[Exercise materials]
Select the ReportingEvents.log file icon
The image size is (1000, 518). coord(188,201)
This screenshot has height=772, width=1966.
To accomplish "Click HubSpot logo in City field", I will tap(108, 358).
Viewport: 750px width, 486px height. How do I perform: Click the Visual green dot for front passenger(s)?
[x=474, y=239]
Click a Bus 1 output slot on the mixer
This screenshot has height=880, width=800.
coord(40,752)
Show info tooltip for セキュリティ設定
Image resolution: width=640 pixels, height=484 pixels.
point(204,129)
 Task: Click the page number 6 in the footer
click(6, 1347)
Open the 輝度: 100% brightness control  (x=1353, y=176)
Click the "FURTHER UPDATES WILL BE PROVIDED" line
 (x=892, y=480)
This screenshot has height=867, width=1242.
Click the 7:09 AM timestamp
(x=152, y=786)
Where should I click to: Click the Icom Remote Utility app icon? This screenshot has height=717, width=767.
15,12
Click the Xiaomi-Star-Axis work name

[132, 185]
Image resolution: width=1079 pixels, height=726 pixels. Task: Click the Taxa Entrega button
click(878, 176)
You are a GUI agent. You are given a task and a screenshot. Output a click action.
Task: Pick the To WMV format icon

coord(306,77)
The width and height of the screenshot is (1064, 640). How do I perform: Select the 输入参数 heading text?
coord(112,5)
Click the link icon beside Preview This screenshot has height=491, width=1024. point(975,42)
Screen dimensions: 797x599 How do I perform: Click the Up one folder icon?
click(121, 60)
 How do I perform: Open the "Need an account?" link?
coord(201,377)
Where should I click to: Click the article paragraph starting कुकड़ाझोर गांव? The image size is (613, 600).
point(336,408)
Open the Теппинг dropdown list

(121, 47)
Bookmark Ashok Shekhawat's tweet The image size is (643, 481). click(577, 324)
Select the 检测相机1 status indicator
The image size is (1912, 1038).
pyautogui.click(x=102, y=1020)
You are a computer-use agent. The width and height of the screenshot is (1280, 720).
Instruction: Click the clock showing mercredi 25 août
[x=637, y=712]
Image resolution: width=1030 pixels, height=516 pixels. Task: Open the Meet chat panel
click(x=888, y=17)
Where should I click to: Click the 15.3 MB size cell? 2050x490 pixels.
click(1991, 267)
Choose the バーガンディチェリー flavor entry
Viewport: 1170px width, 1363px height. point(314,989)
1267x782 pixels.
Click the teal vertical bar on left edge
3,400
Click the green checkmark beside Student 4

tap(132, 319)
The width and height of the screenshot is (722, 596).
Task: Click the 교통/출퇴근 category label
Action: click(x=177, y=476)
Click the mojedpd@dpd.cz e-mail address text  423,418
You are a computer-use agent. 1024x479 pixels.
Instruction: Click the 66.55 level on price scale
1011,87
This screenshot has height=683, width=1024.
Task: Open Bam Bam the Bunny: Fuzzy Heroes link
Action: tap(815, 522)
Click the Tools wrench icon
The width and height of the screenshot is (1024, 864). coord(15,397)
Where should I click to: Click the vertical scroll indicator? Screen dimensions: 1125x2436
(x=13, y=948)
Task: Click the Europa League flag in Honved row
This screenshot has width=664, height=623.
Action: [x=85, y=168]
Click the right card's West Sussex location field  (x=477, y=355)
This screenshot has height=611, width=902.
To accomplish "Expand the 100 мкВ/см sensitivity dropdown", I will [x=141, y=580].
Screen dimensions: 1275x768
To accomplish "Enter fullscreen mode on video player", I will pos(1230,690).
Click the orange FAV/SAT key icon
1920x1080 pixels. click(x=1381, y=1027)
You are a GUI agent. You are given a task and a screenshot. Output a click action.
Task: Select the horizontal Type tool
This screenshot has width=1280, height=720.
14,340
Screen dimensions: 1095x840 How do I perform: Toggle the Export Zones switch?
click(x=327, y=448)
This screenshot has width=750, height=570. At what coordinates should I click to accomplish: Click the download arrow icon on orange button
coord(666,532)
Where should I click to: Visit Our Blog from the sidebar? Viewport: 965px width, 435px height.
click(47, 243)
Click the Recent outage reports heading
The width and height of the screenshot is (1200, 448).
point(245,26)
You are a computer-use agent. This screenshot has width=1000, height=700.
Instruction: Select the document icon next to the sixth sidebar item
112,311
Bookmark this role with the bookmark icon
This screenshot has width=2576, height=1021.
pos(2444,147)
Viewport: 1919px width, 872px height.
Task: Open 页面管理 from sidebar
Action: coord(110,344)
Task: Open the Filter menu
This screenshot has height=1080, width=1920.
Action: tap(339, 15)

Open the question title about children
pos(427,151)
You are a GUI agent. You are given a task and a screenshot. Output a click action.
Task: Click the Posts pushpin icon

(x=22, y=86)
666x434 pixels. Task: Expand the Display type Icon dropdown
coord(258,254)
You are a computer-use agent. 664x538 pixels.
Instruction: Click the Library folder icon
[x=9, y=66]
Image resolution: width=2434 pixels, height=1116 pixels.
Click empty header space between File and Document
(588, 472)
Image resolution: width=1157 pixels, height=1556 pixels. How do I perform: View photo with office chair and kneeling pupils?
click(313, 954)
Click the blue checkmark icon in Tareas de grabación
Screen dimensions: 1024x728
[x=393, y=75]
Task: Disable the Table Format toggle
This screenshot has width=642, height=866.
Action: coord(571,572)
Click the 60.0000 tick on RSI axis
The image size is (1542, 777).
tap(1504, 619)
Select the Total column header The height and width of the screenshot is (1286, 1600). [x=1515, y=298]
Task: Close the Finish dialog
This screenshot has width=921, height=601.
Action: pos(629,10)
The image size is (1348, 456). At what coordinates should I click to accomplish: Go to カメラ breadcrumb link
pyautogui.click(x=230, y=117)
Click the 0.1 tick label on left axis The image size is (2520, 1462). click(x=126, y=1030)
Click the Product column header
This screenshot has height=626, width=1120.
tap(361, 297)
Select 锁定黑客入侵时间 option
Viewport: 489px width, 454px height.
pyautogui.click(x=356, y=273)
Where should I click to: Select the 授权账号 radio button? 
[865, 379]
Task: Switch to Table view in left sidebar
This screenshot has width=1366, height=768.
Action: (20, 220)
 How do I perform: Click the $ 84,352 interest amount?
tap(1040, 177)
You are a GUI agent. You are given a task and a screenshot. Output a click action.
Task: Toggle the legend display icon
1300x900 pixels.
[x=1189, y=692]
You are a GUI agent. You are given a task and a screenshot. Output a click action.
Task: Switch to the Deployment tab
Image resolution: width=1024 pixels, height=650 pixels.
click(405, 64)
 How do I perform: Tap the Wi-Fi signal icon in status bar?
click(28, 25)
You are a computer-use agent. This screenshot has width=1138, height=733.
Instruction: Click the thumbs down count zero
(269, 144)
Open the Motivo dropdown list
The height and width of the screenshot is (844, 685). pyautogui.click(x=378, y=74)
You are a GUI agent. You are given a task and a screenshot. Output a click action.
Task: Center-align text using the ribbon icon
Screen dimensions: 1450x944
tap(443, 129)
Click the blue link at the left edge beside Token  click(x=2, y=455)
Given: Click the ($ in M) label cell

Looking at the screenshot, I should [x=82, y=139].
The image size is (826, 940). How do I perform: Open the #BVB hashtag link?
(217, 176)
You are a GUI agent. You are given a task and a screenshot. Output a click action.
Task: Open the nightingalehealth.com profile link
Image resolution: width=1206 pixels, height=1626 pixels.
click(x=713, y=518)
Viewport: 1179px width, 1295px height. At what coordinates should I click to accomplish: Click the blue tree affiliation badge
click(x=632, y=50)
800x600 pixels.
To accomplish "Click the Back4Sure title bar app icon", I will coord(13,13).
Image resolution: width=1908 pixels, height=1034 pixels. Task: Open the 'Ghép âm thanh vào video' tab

[Your task]
Each line above with the word "video" must be returned.

[Written solution]
To accomplish "Enter fullscreen mode on video player", I will pos(1230,690).
Image resolution: width=1908 pixels, height=1034 pixels. Task: Open the 'Ghép âm thanh vào video' tab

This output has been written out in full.